** start of Records **
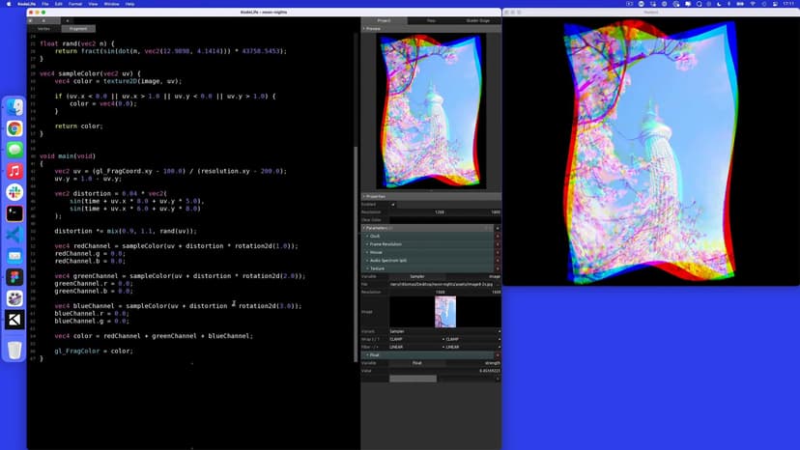This screenshot has width=800, height=450.
Task: Open Figma from the dock
Action: [x=14, y=277]
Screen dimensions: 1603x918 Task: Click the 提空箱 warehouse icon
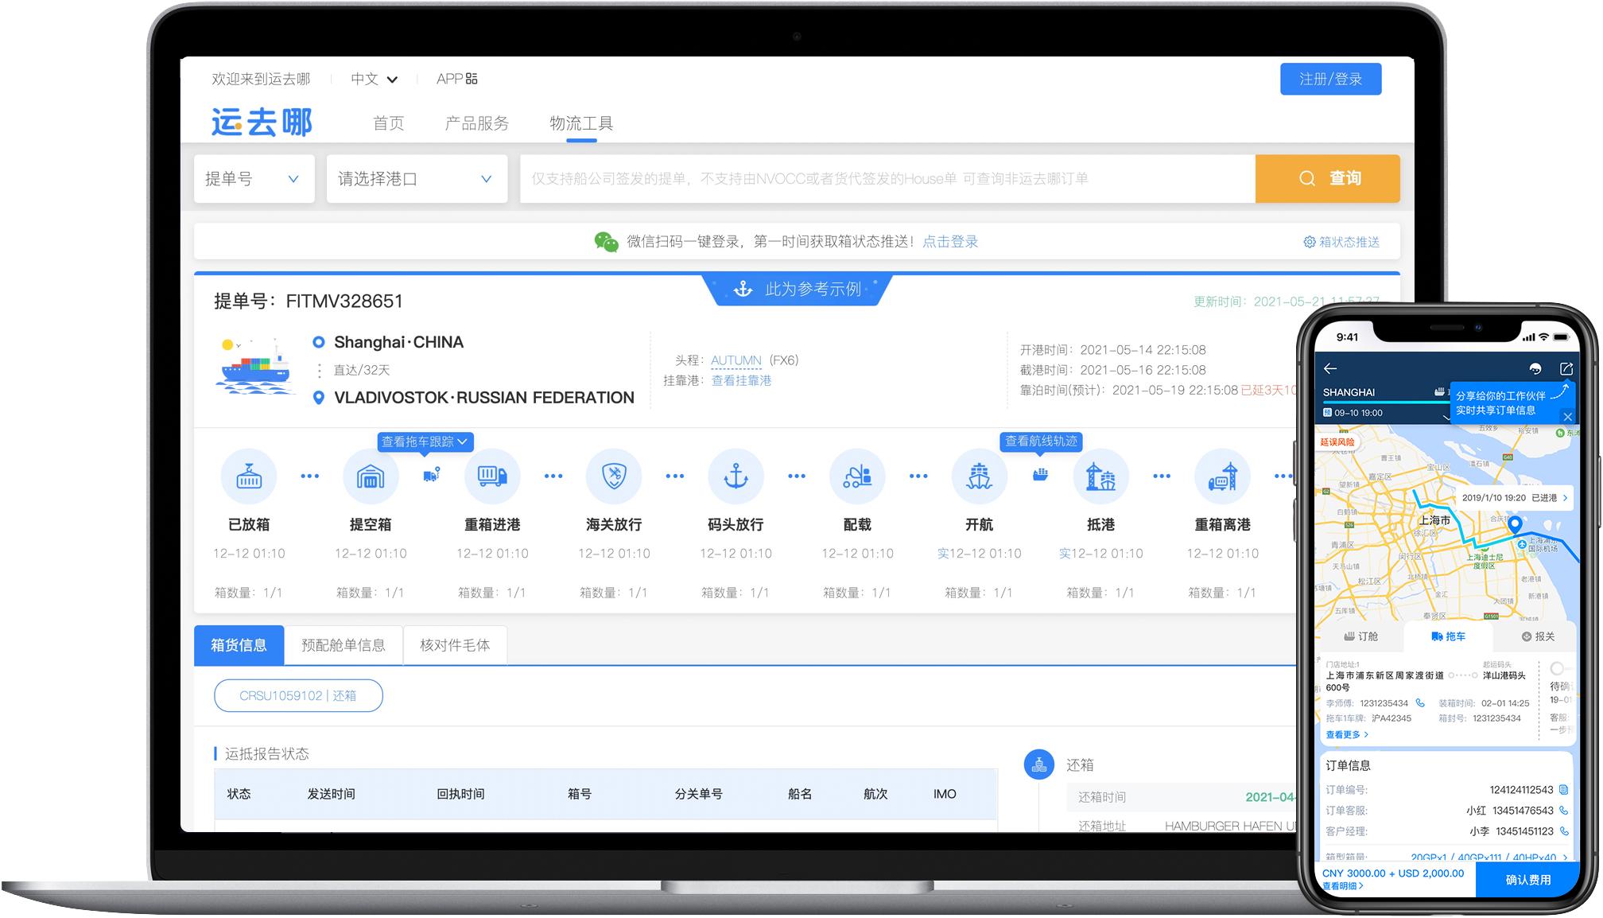[x=371, y=477]
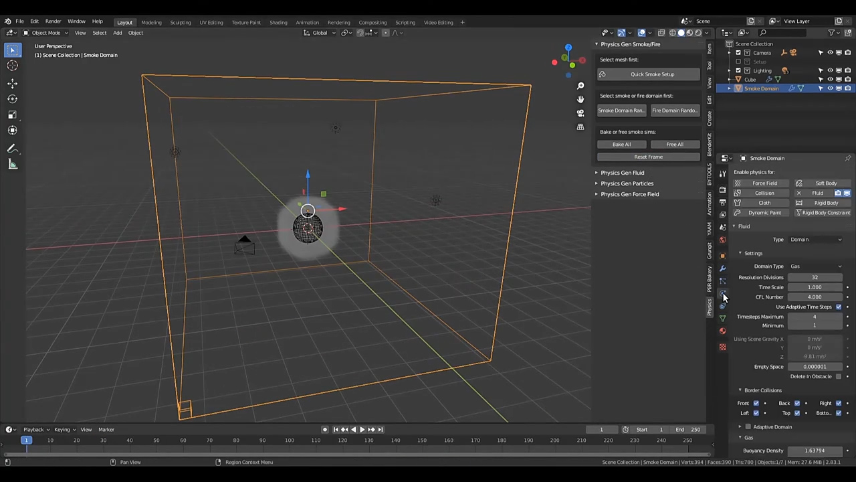Viewport: 856px width, 482px height.
Task: Open the Domain Type dropdown
Action: click(x=815, y=266)
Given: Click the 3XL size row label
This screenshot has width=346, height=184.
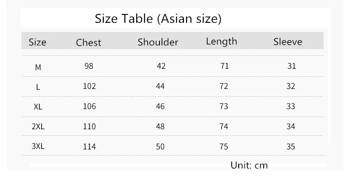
** end of Records **
## What you have to do:
Could you reproduce the entire listing above line for line, omitting the pictures?

## Result for this task:
This screenshot has width=800, height=450.
Task: Open Figma from the dock
Action: [x=14, y=277]
Screen dimensions: 1603x918 Task: Click the 提空箱 warehouse icon
[x=371, y=477]
Viewport: 856px width, 482px height.
Task: Open the Domain Type dropdown
Action: click(x=815, y=266)
Given: Click the 3XL size row label
This screenshot has width=346, height=184.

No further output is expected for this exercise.